My mother was a hugely entertaining person to be with. She had a perfect voice, a sense of timing and a sense of occasion. She had the temperament of a star, but not of a star who made excessive claims for herself. She had wit and intelligence and energy and I remember her saying she couldn’t understand people being bored because she’d never been bored in her life.

As an actress my mother had considerable dress sense and awareness. She dressed in the smart, understated American style of the 1930s which was made fashionable in Britain by Mrs Simpson. She didn’t spend a great deal of money on her clothes.

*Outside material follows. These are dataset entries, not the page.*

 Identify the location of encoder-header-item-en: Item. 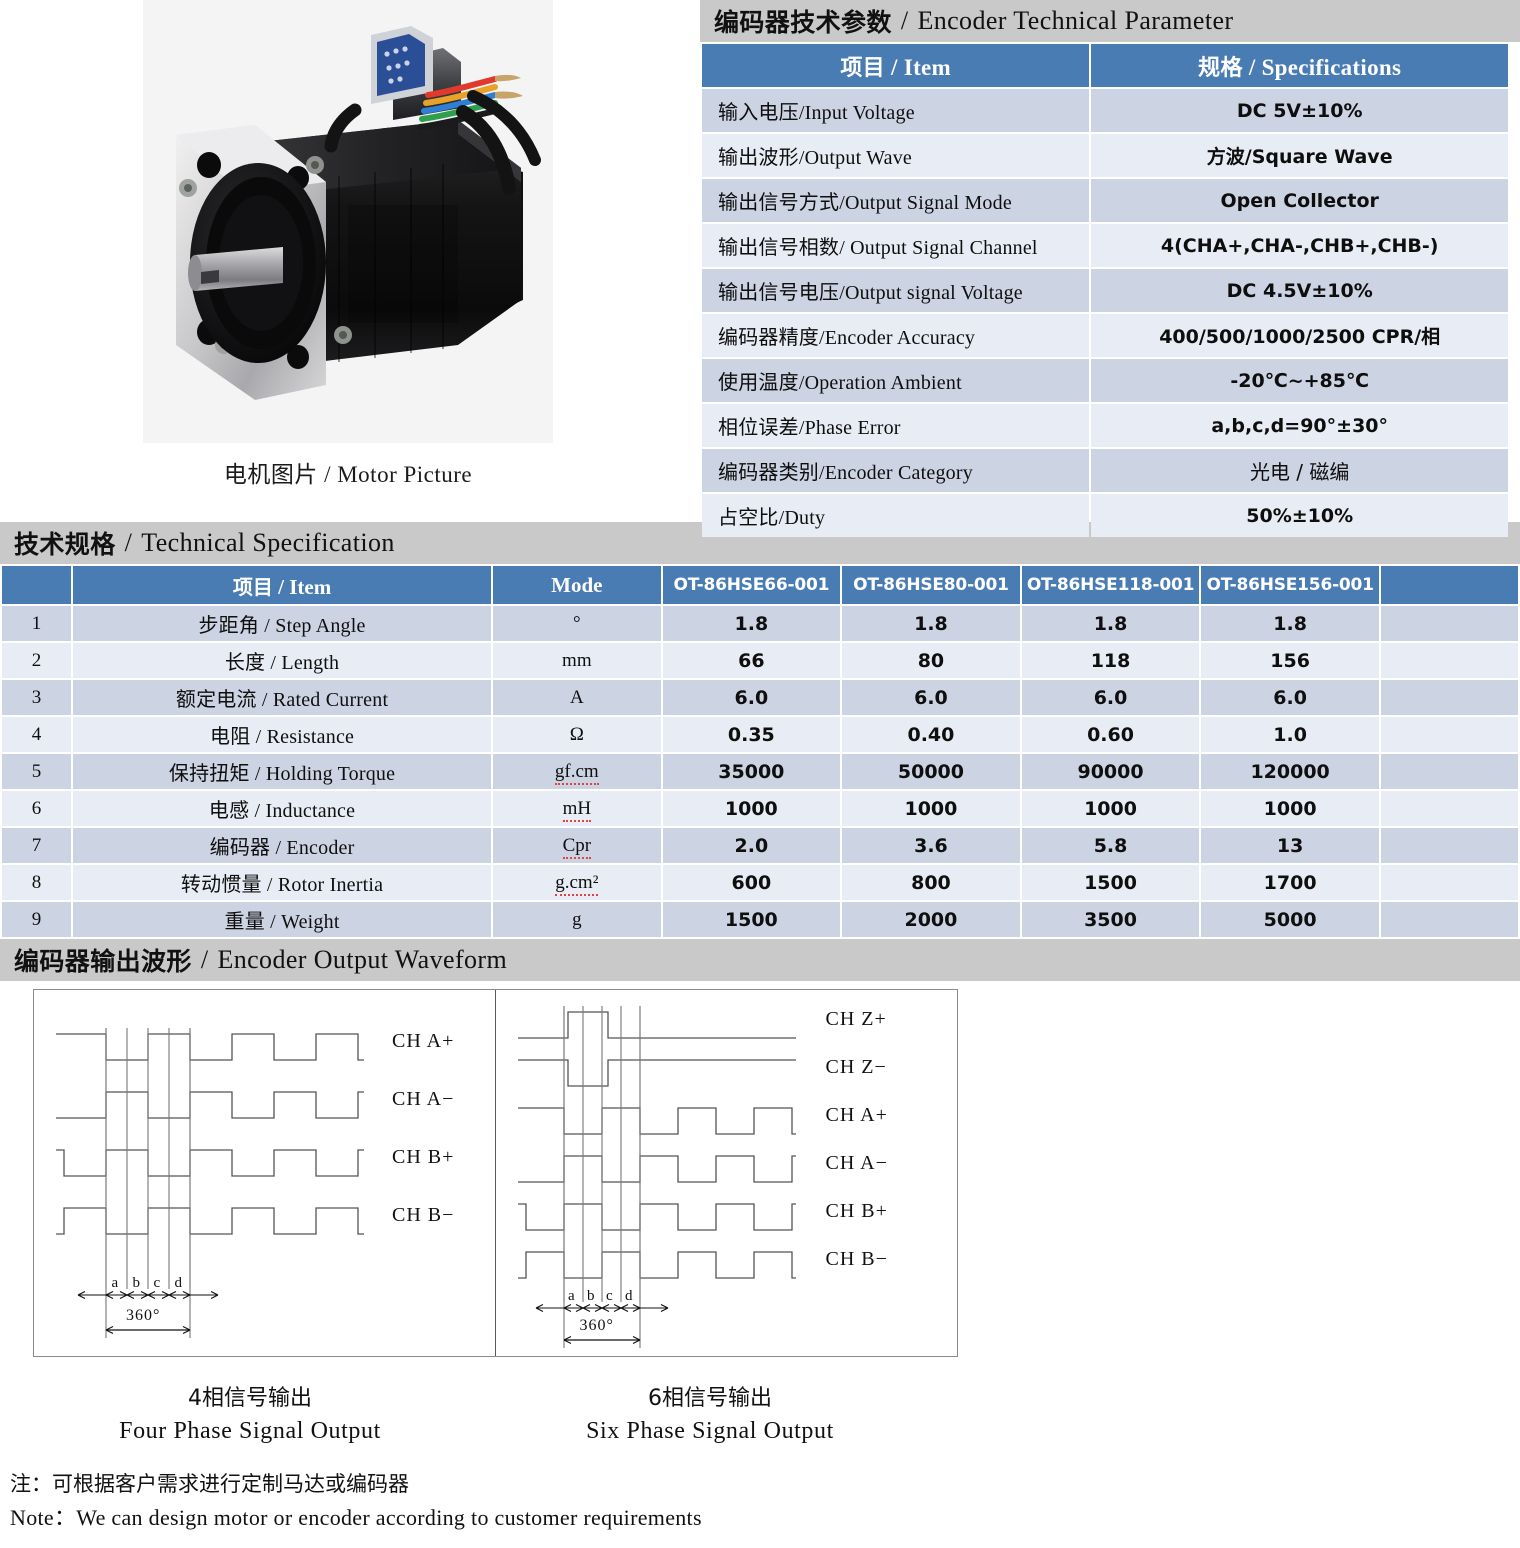
(927, 67).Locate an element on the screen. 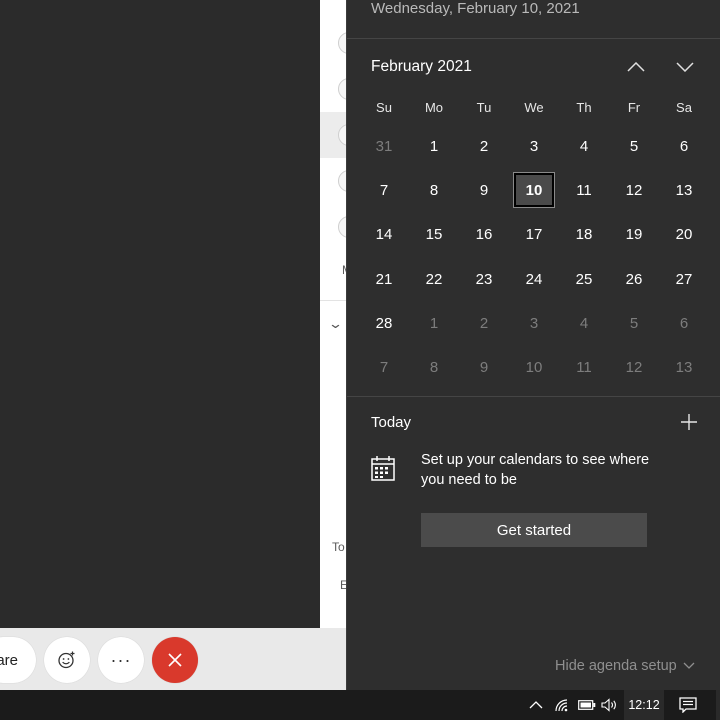  get-started-button: Get started is located at coordinates (534, 530).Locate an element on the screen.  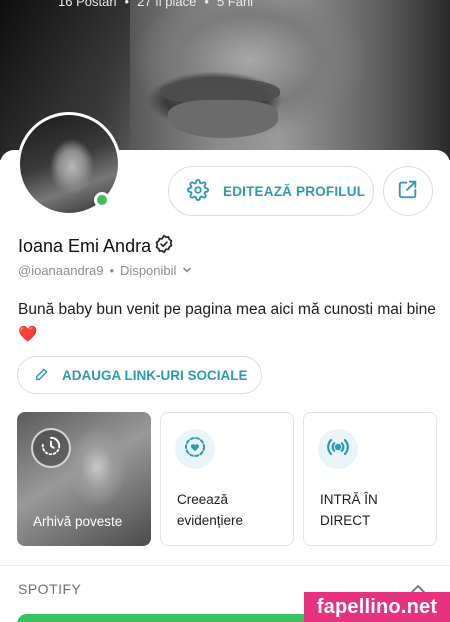
profile-stats: 16 Postări • 27 îi place • 5 Fani is located at coordinates (156, 4).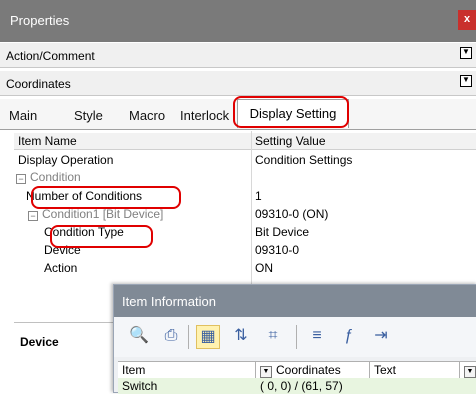 This screenshot has width=476, height=394. What do you see at coordinates (317, 336) in the screenshot?
I see `filter-icon: ≡` at bounding box center [317, 336]. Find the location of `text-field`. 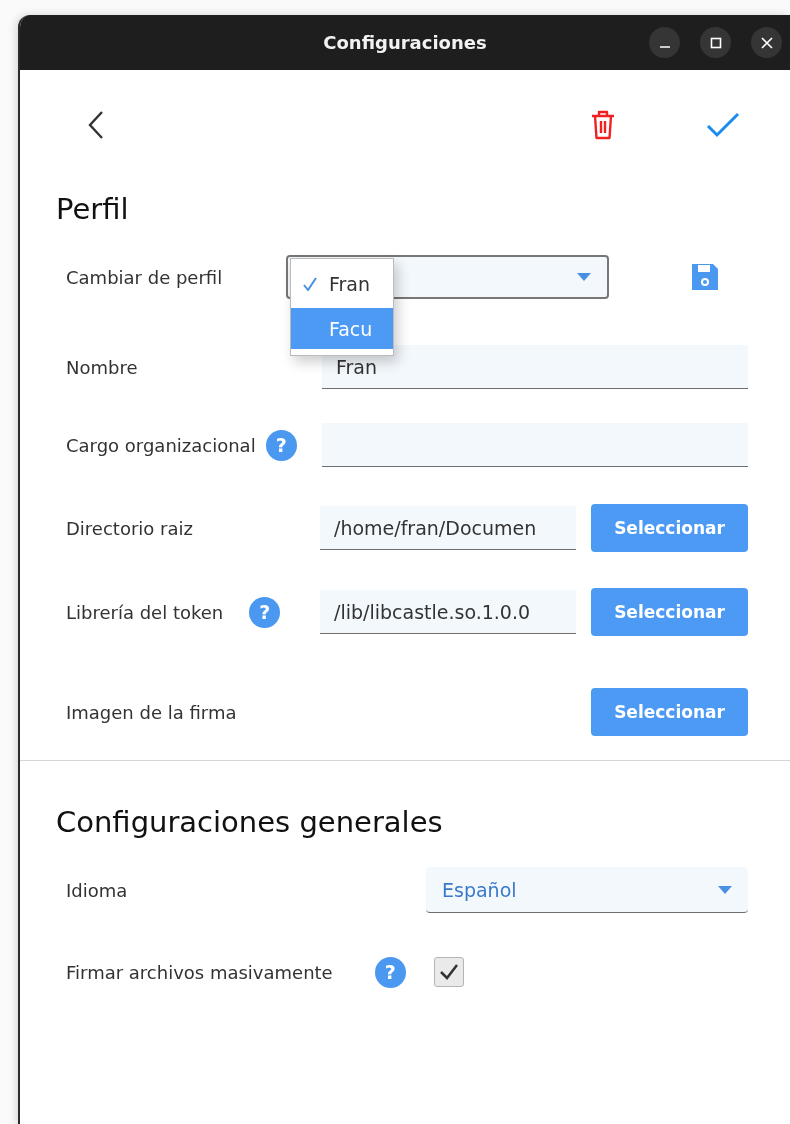

text-field is located at coordinates (535, 445).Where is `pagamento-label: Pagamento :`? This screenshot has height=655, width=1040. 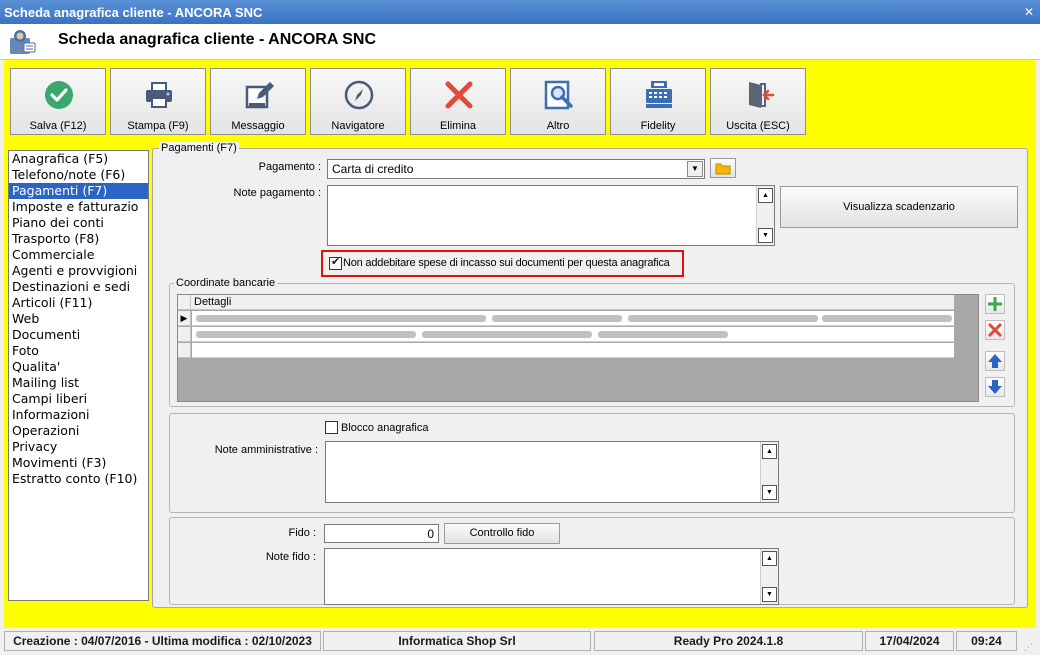 pagamento-label: Pagamento : is located at coordinates (290, 167).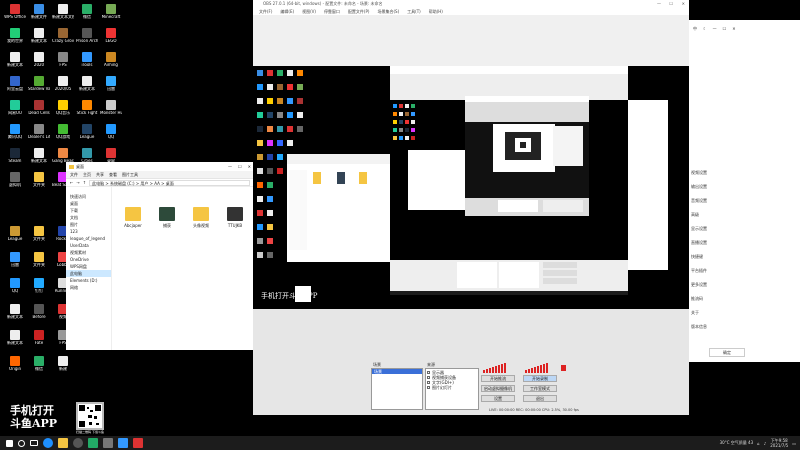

When she got married she’d been given an allowance for her clothes, by her father, in American Trading Company preference shares. But, about a year later, the American Trading Company – under a callow new proprietor – lost most of its money and stopped paying even preference dividends. My mother felt that she had had money to buy clothes in the past but that she didn’t any more. She was well dressed but thrifty.

My mother still went out on the English countryside routine of ‘making calls’. The rules still really came from the carriage days: you knew the people living in the big house of their village within a seven-mile radius and you called on them – you called on houses rather than people. Therefore you had a secondary acquaintance with people who weren’t in a seven-mile radius of your house but were in a seven-mile radius of a house on which you called. The calls were made in the afternoon and occasionally I was taken as a child with my mother to call. My mother had been fascinated by and had mastered the whole etiquette of calls and how Somerset ladies spoke to each other. She observed, as an actress, how old Lady Waldegrave used to talk. If you were visiting Lady Waldegrave, she would say, as the hostess, ‘How kind of you to come.’ And you would reply, ‘How kind of you to ask me.’ Beatrice discovered that she could play the Somerset ladies role better than the Somerset ladies themselves.

We were to read Shakespeare again as a family during the war. I remember that we read the English history plays, which seemed to have most to say about the dire circumstances of 1940 and 1941. Shakespeare always teaches the Churchillian doctrine: ‘In victory magnanimity, in defeat, defiance’. We read Richard II, which contains the great patriotic speech ‘This Sceptered Isle’ of old John of Gaunt, ‘time honoured Lancaster’. We also read King John, a much underrated play. I read the part of the Bastard, which also has a great patriotic speech, well suited to the worst days of the Second World War:

This England never did, nor never shall

Lie at the proud foot of a conqueror,

But when it first did help to wound itself.